Ada rasa ikut bangga ketika saya melihat timnas Indonesia U16 turut hadir dalam upacara 17 Agustus di Istana Merdeka, Rabu lalu. Mereka bertemu dan berbincang-bincang dengan Presiden Joko Widodo seusai jalannya upacara.
Saya lihat kapten timnas U16, Muhammad Iqbal Gwijangge, terus-terusan tersenyum dan memegangi trofi yang baru diraih di Yogyakarta lima hari sebelumnya. Semua pemain tampak berwajah cerah dengan rona kebanggaan yang terpancar jelas.

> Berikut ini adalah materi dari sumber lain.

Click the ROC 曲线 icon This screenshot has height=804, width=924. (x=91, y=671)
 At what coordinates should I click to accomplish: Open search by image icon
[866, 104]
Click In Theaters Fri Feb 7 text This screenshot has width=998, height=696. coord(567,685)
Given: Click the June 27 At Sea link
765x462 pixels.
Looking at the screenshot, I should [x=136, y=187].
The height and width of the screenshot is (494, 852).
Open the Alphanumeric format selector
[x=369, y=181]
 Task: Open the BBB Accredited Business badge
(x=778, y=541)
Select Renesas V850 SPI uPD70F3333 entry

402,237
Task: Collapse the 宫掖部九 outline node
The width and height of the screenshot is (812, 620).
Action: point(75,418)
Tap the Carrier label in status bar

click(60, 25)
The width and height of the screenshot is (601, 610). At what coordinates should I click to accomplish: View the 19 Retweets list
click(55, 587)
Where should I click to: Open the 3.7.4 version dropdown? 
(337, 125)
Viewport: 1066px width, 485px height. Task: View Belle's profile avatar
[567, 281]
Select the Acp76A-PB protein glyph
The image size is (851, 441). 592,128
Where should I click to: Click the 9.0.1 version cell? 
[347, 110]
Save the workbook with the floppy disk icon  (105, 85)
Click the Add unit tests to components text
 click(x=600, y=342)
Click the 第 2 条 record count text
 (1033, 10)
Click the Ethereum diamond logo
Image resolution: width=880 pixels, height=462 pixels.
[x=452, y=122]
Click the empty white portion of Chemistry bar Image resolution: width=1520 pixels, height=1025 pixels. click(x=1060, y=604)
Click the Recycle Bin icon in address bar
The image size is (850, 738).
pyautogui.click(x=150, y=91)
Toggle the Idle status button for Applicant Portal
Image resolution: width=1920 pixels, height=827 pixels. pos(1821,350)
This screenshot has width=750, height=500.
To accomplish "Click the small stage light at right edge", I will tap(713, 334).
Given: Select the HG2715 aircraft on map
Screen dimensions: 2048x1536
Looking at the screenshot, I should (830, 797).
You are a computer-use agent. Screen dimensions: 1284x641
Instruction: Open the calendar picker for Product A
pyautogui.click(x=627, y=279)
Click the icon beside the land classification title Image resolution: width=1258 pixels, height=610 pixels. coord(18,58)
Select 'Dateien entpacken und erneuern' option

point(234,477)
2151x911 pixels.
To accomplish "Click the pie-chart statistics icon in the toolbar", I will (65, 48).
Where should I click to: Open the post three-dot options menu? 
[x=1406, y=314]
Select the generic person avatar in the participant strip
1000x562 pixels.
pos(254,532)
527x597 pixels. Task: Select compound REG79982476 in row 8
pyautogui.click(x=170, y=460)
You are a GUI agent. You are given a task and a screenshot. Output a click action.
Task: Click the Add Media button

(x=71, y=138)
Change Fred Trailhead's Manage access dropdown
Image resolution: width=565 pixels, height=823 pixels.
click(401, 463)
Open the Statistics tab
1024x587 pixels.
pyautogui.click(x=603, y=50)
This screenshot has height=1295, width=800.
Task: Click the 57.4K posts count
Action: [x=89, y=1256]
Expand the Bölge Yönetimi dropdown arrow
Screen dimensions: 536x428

Malam harinya, ternyata timnas U16 juga diboyong ke satu stasiun televisi swasta. Agaknya memanfaatkan momen tujuh-belasan, para pemain diberondong hadiah dari berbagai brand dalam satu acara yang dirancang sebagai malam penghargaan.Â
Semula saya masih berpikiran positif. Okelah, ini sebentuk apresiasi. Tidak perlu dipermasalahkan mengingat timnas U16 memang baru saja memberikan kado menjelang peringatan kemerdekaan bangsa. Mereka layak menerima semua itu.
Namun seiring berjalannya acara, kemasan program yang jelas sekali fokusnya adalah mengelu-elukan timnas U16 dan juga PSSI, juga isi pembicaraan para host dengan awak timnas U16, membuat saya jadi mengelus dada dengan kening berkerut.
Beginikah cara orang-orang dewasa, kalau tak mau disebut tua, di dunia sepak bola negeri ini mendidik anak-anak belia penerus jejak mereka?
Perlakuan Menjerumuskan
Maaf kata, alih-alih layak disebut mendidik, dalam pandangan saya cara seperti itu justru menjerumuskan. Saya sangat setuju dengan tulisan Bung Hendra Wardhana (Ramai-ramai Merusak (Mimpi) Timnas Garuda Muda) yang telah lebih dahulu membahas acara tersebut. Perlakuan seperti ini berpotensi merusak para pemain, bukannya malah membangun.
Okelah, sekali lagi saya setuju Iqbal Gwijangge, dkk. memang layak mendapat apresiasi. Siapa pun boleh memberi penghargaan atas pencapaian mereka dengan berbagai bentuk yang mungkin diwujudkan. Segenap Kompasianer pun boleh ikut memberi pula kalau memang mau.
Namun, tolonglah, perhatikan bagaimana cara kita memberikan segala hadiah tersebut. Jangan sampai apa yang kita niatkan sebagai apresiasi, ternyata malah membunuh rasa lapar yang ada dalam diri para pemain. Malah membuat mereka merasa cepat puas dan akhirnya mandeg hanya sampai di level AFF U16.